Remember: nothing becomes law in this Congress unless Ben Nelson and Joe Lieberman approve. Literally, nothing. That's not an encouraging legislative dynamic, and it's a huge impediment to progressive lawmaking.

It's not within President Obama's power to change that. It's not within Harry Reid's and Nancy Pelosi's power to change that.

What we have, unfortunately, are Conservadem obstructionists who are willing to stand in the way of good policy simply because they can. And we have a progressive caucus that is rightfully unwilling to filibuster good things for the sake of blocking some objectionable things.

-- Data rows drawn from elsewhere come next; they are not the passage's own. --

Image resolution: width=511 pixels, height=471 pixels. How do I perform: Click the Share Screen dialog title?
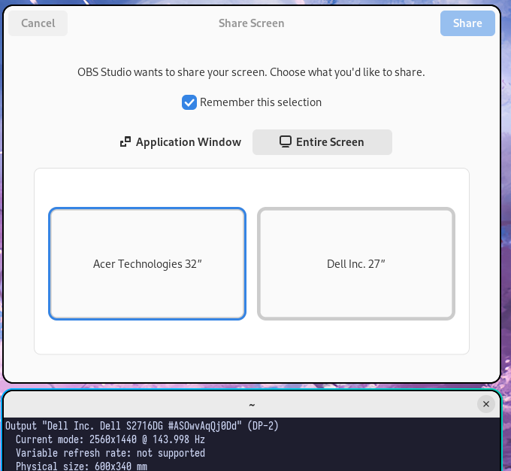251,23

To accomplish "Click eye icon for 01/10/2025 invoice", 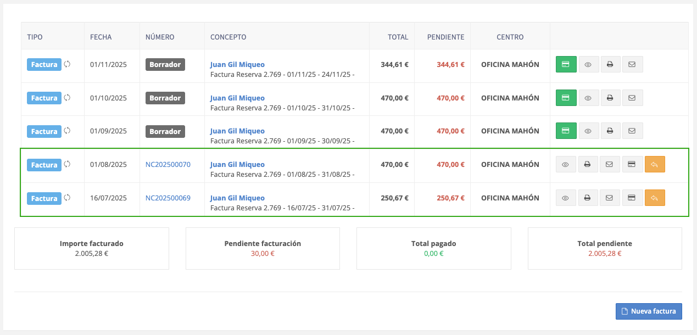I will [588, 98].
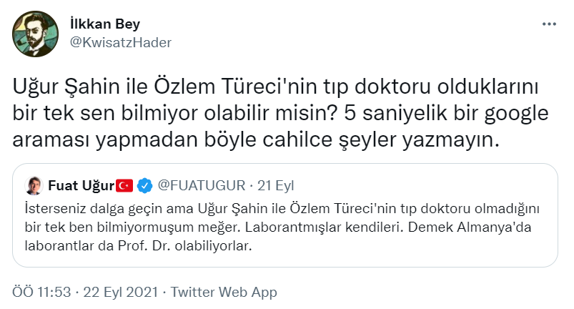Screen dimensions: 574x309
Task: Click the 22 Eyl 2021 date
Action: (x=119, y=293)
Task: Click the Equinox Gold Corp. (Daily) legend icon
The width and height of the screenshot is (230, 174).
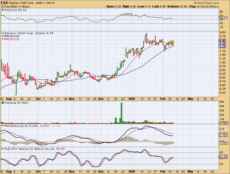Action: pos(2,33)
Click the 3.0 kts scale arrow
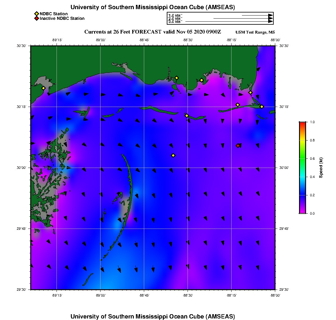This screenshot has height=320, width=336. pyautogui.click(x=228, y=22)
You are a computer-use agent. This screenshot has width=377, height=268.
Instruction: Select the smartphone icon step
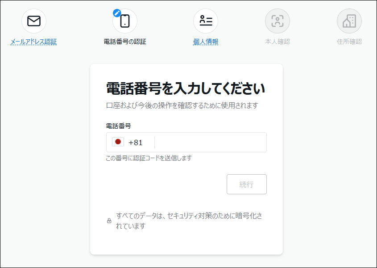(125, 21)
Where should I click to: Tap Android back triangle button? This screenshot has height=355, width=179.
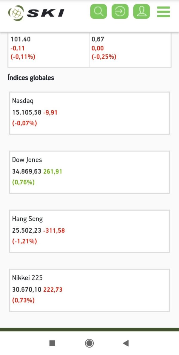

In other words, Lieberman, Nelson, Stupak, Landrieu and the others merrily block legislation that will help save lives simply because they're willing to kill bills regardless of the good they'll do. It's transparent posturing devoid of morality or reason. Lieberman, for example, filibustered the bill as vengeance against progressives -- and was willing to let reform die because of it. I can't imagine lawmakers like Bernie Sanders, Ron Wyden and Al Franken filibustering major subsidies for poor and middle class Americans in order to settle a score or to demand perfect legislation. It simply isn't within the capacity of most progressives to behave like this -- and I'm glad, even if it means we don't get perfectly progressive laws.

President Obama has a respectable list of successes so far. Successes that have done- and will do a lot of good for a lot of people. In order to achieve these successes, however, he has been forced to worm his way around enemies as unprincipled as the Republicans and Conservadems. So what we have are achievements that are, to some extent, imperfect. Imperfections proportional to the power of the obstructionists.

So when senators like Lieberman are willing to filibuster for childish reasons, it stands to reason that it's going to negatively impact anything that requires Joe Lieberman's vote. It's a shame that the stimulus couldn't have been bigger, or that the public option couldn't be saved, but I don't believe these are reasons to walk away from the other good things in a given bill. And I can only imagine the screeching from both the president's right and left flanks if these successes had been abandoned in lieu of refusing to compromise.

By the way, there's nothing wrong with taking a tough stand for or against what we believe in. But until we're willing to be as immoral and unreasonable as Joe Lieberman, our leverage will be limited. And I'm happy to suffer from a lack of Lieberman obstructionism. We can win without it.